The hunter showed less surprise than might have been expected; merely muttering to himself: —
“I thort it wild come to somethin’ o’ the sort — specially arter thet ere chase acrost the purayra.”
“Wal, Miss Lewaze,” he continued, speaking in a tone of kindly approval, “Zeb Stump don’t see anythin’ to be ashamed o’ in all thet. Weemen will be weemen all the world over — on the purayras or off o’ them; an ef ye have lost yur young heart to the mowstanger, it wud be the tallest kind o’ a mistake to serpose ye hev displaced yur affeckshuns, as they calls it. Though he air Irish, he aint none o’ the common sort; thet he aint. As for the rest ye’ve been tellin’ me, it only sarves to substantify what I’ve been sayin’ — that it air parfickly unpossible for the mowstanger to hev dud the dark deed; that is, ef thur’s been one dud at all. Let’s hope thur’s nothin’ o’ the kind. What proof hez been found? Only the hoss comin’ home wi’ some rid spots on the seddle?”

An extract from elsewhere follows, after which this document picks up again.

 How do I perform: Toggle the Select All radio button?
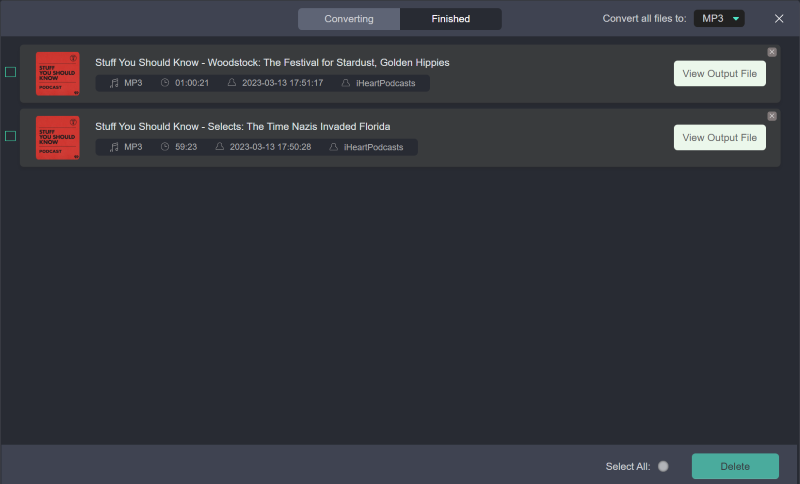[x=663, y=466]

“Alas! there is more. The people were all out yesterday. They followed a trail, and saw something, they would not tell me what. Father did not appear as if he wished me to know what they had seen; and I — I feared, for reasons, to ask the others. They’ve gone off again — only a short while — just as you came in sight on the other side.”
“But the mowstanger? What do it say for hisself?”

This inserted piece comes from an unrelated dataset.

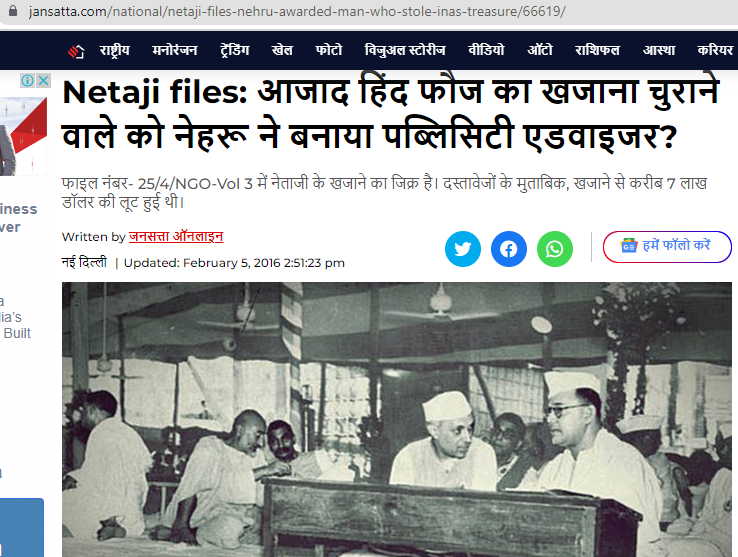Open the मनोरंजन menu section
The image size is (738, 557).
tap(175, 50)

“Oh, I thought you knew. He has not been found either. Mon Dieu! mon Dieu! He, too, may have fallen by the same hand that has struck down my brother!”
“Ye say they war on a trail? His’n I serpose? If he be livin’ he oughter be foun’ at his shanty on the crik. Why didn’t they go thar? Ah! now I think o’t, thur’s nobody knows the adzack sittavashun o’ that ere domycile ’ceptin’ myself I reckon: an if it war that greenhorn Spangler as war guidin’ o’ them he’d niver be able to lift a trail acrost the chalk purayra. Hev they gone that way agin?”
“They have. I heard some of them say so.”
“Wal, if they’re gone in sarch o’ the mowstanger I reck’n I mout as well go too. I’ll gie tall odds I find him afore they do.”
“It is for that I’ve been so anxious to see you. There am many rough men along with papa. As they went away I heard them use wild words. There were some of those called ‘Regulators.’ They talked of lynching and the like. Some of them swore terrible oaths of vengeance. O my God! if they should find him, and he cannot make clear his innocence, in the height of their angry passions — cousin Cassius among the number — you understand what I mean — who knows what may be done to him? Dear Zeb, for my sake — for his, whom you call friend — go — go! Reach the Alamo before them, and warn him of the danger! Your horse is slow. Take mine — any one you can find in the stable — ”
“Thur’s some truth in what ye say,” interrupted the hunter, preparing to move off. “Thur mout be a smell o’ danger for the young fellur; an I’ll do what I kin to avart it. Don’t be uneezay, Miss Lewaze. Thur’s not sech a partickler hurry. Thet ere shanty ain’t agoin’ ter be foun’ ’ithout a spell o’ sarchin’. As to ridin’ yur spotty I’ll manage better on my ole maar. Beside, the critter air reddy now if Plute hain’t tuk off the saddle. Don’t be greetin’ yur eyes out — thet’s a good chile! Maybe it’ll be all right yit ’bout yur brother; and as to the mowstanger, I hain’t no more surspishun o’ his innersense than a unborn babby.”
The interview ended by Zeb making obeisance in backwoodsman style, and striding out of the verandah; while the young Creole glided off to her chamber, to soothe her troubled spirit in supplications for his success.